The lines below, from the one holding "You are a computer-use agent." through the one holding "Click the ForTube logo icon", are to be restated word for word, with all images left out.

════════

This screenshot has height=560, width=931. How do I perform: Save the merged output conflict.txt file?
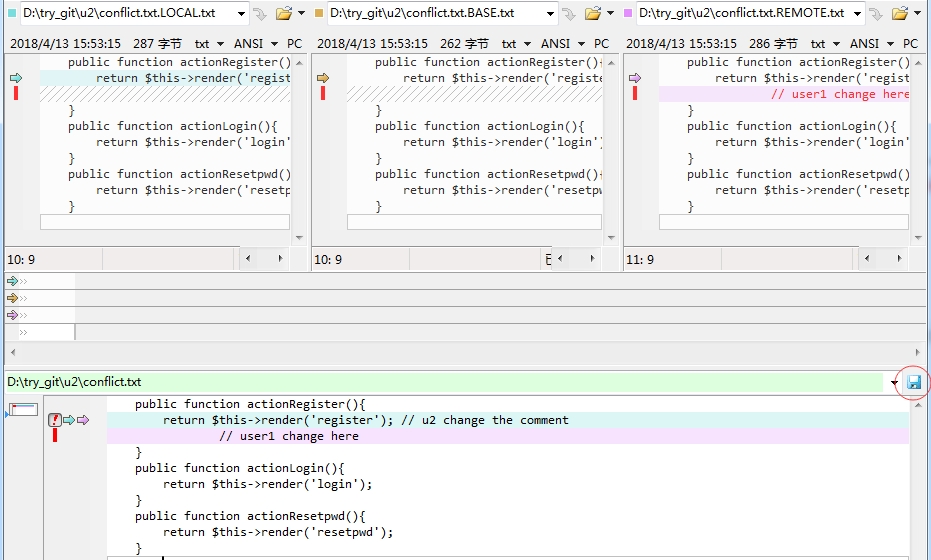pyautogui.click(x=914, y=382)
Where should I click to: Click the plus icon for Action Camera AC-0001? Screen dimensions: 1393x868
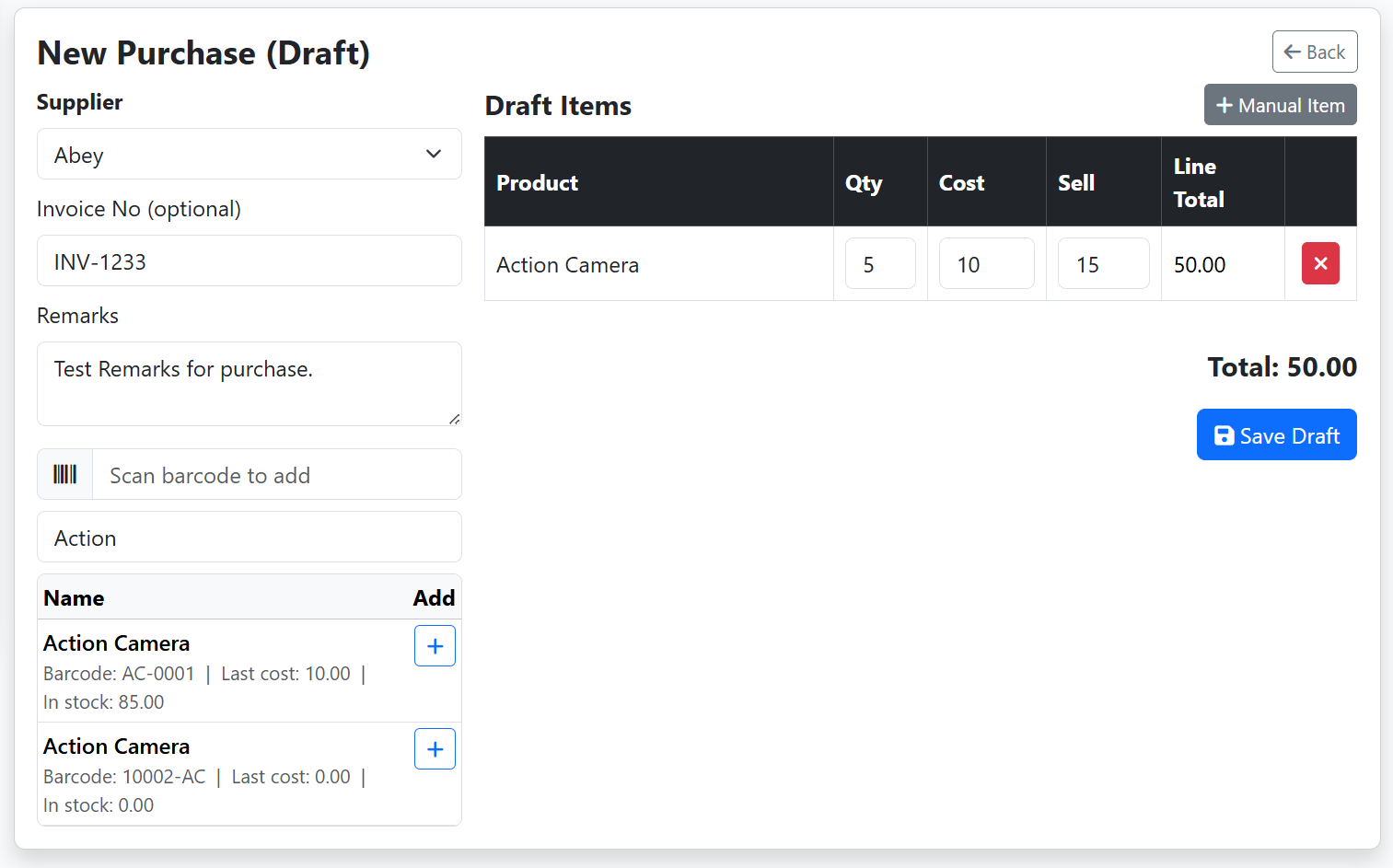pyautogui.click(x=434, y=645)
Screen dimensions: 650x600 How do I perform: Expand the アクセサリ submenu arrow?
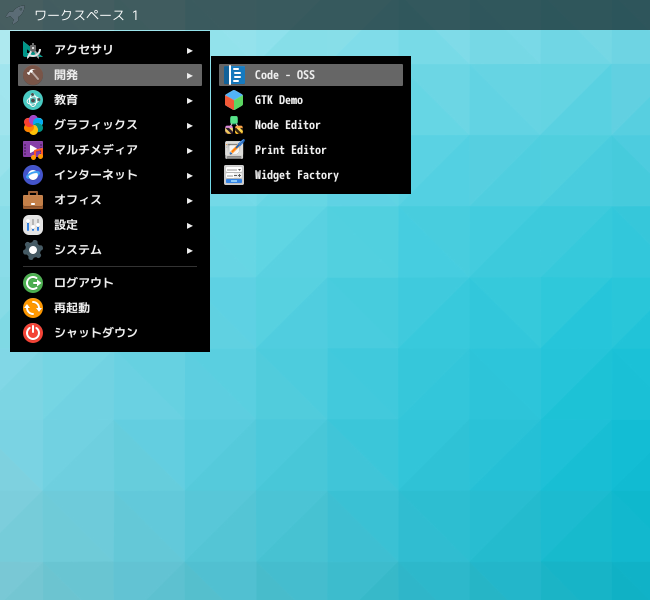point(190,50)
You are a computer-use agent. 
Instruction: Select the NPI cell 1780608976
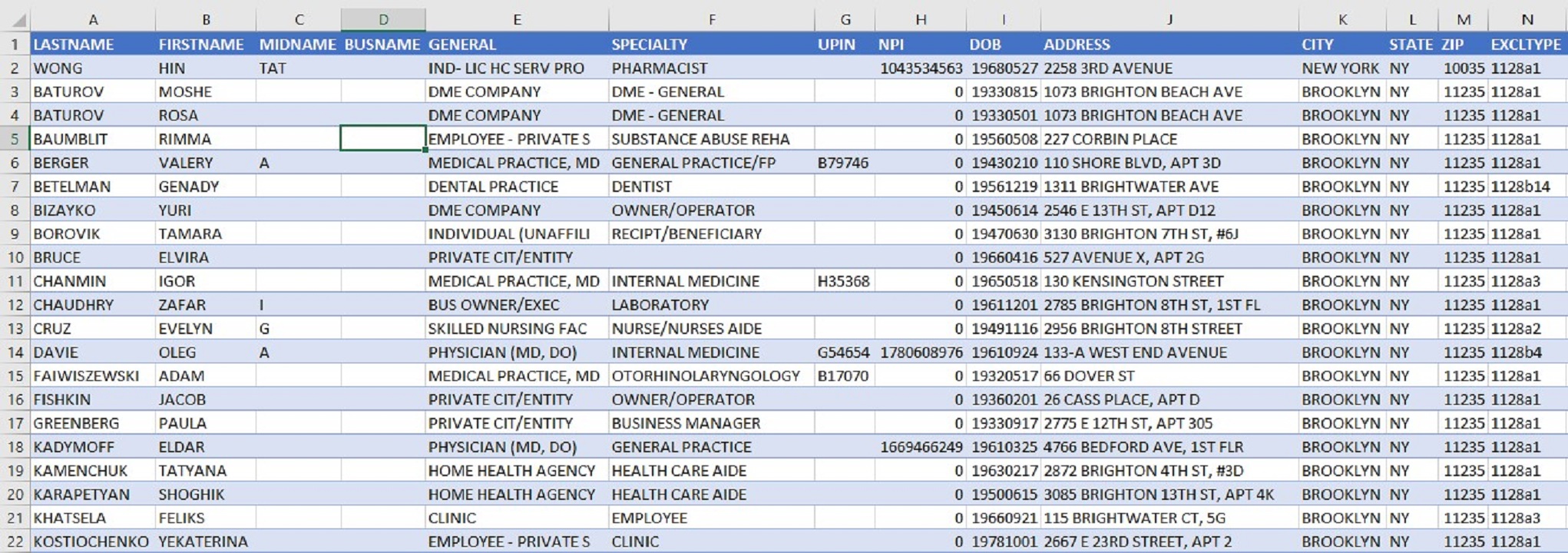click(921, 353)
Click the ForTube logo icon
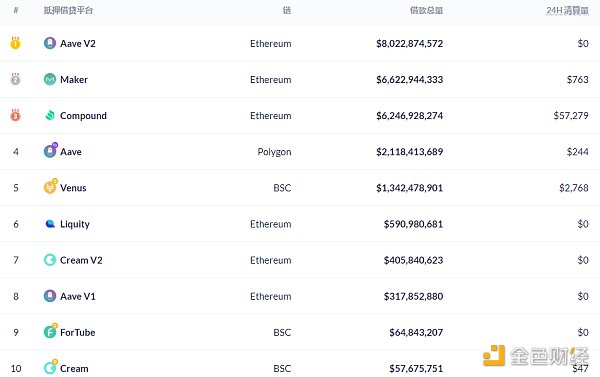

════════

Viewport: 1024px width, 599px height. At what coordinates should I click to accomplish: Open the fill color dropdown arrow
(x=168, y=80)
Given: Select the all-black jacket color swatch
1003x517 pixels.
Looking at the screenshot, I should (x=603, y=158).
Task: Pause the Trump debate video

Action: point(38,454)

════════

* _Exercise result_:
You are a computer-use agent. 
Instruction: Select the NPI cell 1780608976
click(921, 353)
Click the ForTube logo icon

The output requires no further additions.